The Death of The Mighty Thor Part 4
Writer: Jason Aaron
Artist: Russell Dauterman
Colors: Matt Wilson
Cover: Russell Dauterman + Matt Wilson
Published: January 17, 2018
After seeing Jane Foster collapse at the end of the previous issue, this one opens with her and agent Roz in a flying car above New York City moments before Jane’s last transformation into Thor. They are talking about pizza when Jane is suddenly gone as a massive burst of thunder (“krakooom”) rolls across the sky. Elsewhere in in the city we see Sam Wilson trying to call Jane as he hears the thunder and Stephen Strange trying to get out of a garbage dumpster as he hears it. Their’s and Roz’s reaction are appropriately despondent as they know the cost of this decision. Cut to now and Jane is in a hospital bed in NYC, after she collapsed in Asgardia, surrounded by Roz, Odinson, Sam Wilson, and Dr. Strange. These are the only people who know about her other job and despite what’s happening in Asgardia they can only focus on her (and it’s not going well there). Heimdall, Cull and Asgardian warriors are battling the mangog on the rainbow bridge, trying to contain it and losing. In one powerful motion the mangog destroys the rainbow bridge, but still keeps towards the city. Meanwhile Dr. Strange is explaining how Jane’s cancer has metastasized and gone from treatable stage one to stage four in her liver. Each time Jane transforms the hammer purges the chemo treatments from her body but leaves the cancer cells, allowing them to grow. But even as her dire situation is explained to her Jane seems preoccupied until Mjolnir appears at the window beckoning. Back in Asgardia Lady Freyja take control of the Destroyer in a final desperate attempt to stop the mangog, while Odin sits on his throne. Cut back to earth where Jane is preparing to grab the hammer for what will be the final time. One last sacrifice, one last moment to stand among gods and fight. And she knows she is needed, she knows the mangog has reached Asgardia and is tearing across the city and through the destroyer as it makes its way towards the unstirred king. But Jane doesn’t grab the hammer and Odin gets off his throne and head towards what is very likely his final battle. He will not be alone though as Odinson arrives at his side and they face destruction together.

_Entries shown_:
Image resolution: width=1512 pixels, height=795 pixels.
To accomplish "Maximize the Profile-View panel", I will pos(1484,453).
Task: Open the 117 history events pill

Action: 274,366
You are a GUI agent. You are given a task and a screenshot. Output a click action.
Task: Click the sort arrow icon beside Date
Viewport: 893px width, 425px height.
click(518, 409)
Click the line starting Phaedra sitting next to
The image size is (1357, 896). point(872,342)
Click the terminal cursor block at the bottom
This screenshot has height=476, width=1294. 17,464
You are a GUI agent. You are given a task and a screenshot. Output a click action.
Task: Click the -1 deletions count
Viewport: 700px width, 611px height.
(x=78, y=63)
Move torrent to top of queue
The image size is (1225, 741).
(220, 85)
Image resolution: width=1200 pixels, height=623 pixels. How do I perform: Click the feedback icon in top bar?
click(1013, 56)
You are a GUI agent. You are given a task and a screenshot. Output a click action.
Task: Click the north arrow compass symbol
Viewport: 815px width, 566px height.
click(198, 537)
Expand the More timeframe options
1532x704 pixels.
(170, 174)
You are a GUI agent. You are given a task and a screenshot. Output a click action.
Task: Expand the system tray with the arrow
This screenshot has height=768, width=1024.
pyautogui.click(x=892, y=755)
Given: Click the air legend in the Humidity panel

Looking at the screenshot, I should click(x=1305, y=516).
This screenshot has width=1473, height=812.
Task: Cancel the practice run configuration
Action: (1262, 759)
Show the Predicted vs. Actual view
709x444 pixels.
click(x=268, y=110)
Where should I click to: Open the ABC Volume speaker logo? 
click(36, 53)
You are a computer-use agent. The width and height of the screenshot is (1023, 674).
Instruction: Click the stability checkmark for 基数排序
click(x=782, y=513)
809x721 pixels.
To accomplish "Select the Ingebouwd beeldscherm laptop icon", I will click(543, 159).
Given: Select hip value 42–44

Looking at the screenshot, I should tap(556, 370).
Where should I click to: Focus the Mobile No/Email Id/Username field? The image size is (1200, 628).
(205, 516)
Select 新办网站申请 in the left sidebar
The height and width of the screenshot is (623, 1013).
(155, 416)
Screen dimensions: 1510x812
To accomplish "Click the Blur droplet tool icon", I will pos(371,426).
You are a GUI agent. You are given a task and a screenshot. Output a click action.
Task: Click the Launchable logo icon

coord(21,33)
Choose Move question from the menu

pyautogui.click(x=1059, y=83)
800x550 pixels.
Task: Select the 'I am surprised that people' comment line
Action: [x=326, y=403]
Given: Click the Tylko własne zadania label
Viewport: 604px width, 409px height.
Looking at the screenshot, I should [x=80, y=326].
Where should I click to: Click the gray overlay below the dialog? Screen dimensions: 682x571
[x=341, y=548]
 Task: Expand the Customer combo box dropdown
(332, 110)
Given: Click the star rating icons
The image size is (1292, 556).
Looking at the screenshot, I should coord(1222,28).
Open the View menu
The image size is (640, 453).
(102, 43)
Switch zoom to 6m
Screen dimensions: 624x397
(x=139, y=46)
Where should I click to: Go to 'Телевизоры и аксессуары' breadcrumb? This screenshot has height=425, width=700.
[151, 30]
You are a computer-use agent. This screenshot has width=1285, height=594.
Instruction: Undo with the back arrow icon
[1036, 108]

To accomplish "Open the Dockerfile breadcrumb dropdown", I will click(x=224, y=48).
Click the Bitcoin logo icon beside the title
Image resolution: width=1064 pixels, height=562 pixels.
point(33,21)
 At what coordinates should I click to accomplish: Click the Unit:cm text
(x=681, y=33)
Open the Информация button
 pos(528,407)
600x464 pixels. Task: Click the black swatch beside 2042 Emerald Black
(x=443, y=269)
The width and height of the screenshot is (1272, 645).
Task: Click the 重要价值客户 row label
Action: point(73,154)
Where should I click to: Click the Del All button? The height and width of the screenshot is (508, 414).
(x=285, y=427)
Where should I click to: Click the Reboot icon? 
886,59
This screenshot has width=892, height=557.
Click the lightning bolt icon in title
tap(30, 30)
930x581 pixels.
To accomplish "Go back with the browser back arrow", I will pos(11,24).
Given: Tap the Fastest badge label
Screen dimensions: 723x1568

_Assignment_:
Answer these questions about the comic issue summary:
(a) Who is credited with the colors?
(b) What sound does the summary give for the burst of thunder that rolls across the sky?
(c) What does the mangog destroy in one powerful motion?

_Output_:
(a) Matt Wilson
(b) "krakooom"
(c) The rainbow bridge